Actually once you start doing this and it becomes second nature, it isn't any more difficult than face-to-face communication (easier, for introverts like me).

All the best with the books and the blog!

Nice post. This will come in handy for me - I'm starting a new "virtual" job very soon. Thank you for posting and congratulations on getting Freshly Pressed!

I can connect with what you are saying and I also work part-time online. It seems that you have accomplished enough in this field and you mean what you are saying. Continue posting tips that would help other people working virtually. Will drop by your blog from time to time. =p

Thanks, Kayne. I hadn't realized this post would strike such a chord... it's made me want to think and leanr about this topic in more depth!

Hi Unmana

As I was reading and agreeing with your handy tips, I had one of those "aha moments" that I'd like to share.

As I was reading, the thought reoccurred to me that developing good relationships in an online environment, is essentially what we are aiming for, and as you also imply that communicating online is no less different or difficult than communicating face-to-face.
Then I realised that perhaps your tips essentially contain important aspects or perhaps building blocks to establishing any sort of relationship, whether they are online or face-to-face, or husband/wife, parent/children, student/teacher, etc.
Will revisit after I have pondered this further.

Well, all communication has basically the same purpose - to put your message across effectively. I'm glad you agree with my post and that it made you think.

This is a great post - I will link to it later. Mostly just wanted to say congrats on being freshly pressed!

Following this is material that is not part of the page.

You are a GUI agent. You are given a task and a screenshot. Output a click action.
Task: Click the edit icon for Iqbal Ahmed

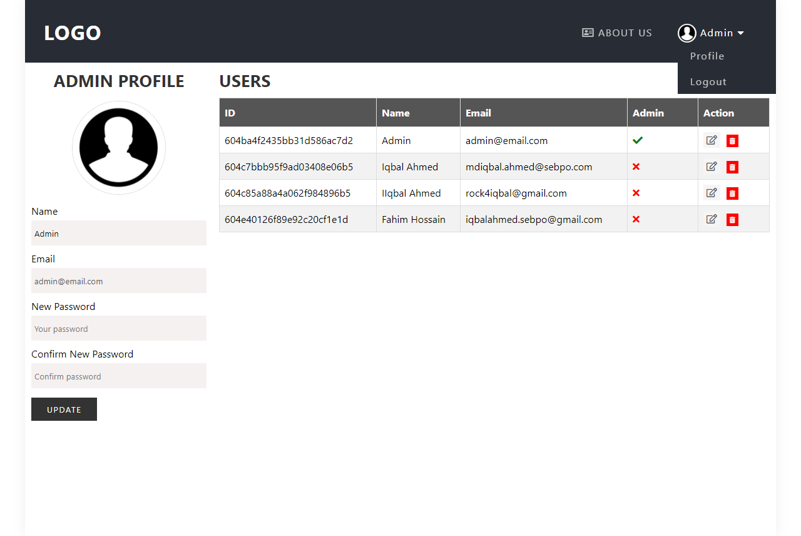(x=712, y=167)
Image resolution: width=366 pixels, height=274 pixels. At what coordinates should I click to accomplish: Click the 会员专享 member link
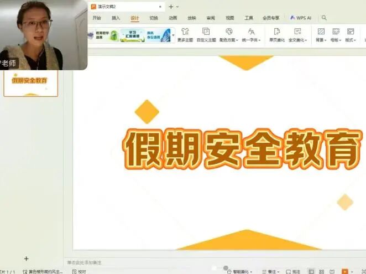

Really well thought out blog post - I agrree. As a psychologist I'm not sure we could maintain a theraputic rapport but... maybe one day

Thanks Unmana - I especially liked your tip to connect with people outside of work...nice post.

This article exemplifies the beauty of technology today - enabling us to connect with people with whom we would have never met/interacted with in real life! I love how you've really taken advantage of the technology available to us to form real relationships with people, albeit virtual!

That's what I like most about technology - that it helps us be more human and connect more, not less.

Good one. I totally agree with you. I am a fresh freelance software developer. What you said has come to be part and parcel of modern software development methodology. Truly it's fun to work with people we know.

Yes, most of us in the outsourcing industry (be it software development like yours or advertising and marketing production like ours) face a similar situation at work.

wonderful. though I'm keen on starting the last one.

Thank you! Definitely going to bring this up at the next office meeting!

Thank you! Do tell me how it goes - I'd love more suggestions and anecdotes.

Technology for better communication, you mean? I'm in no way an expert, but I use Skype a lot, for voice and video calls. The quality is often better than phone calls!

Interesting and useful tips. Would there be any similar technological processes suggested for micro businesses or cottage industries that are run from home?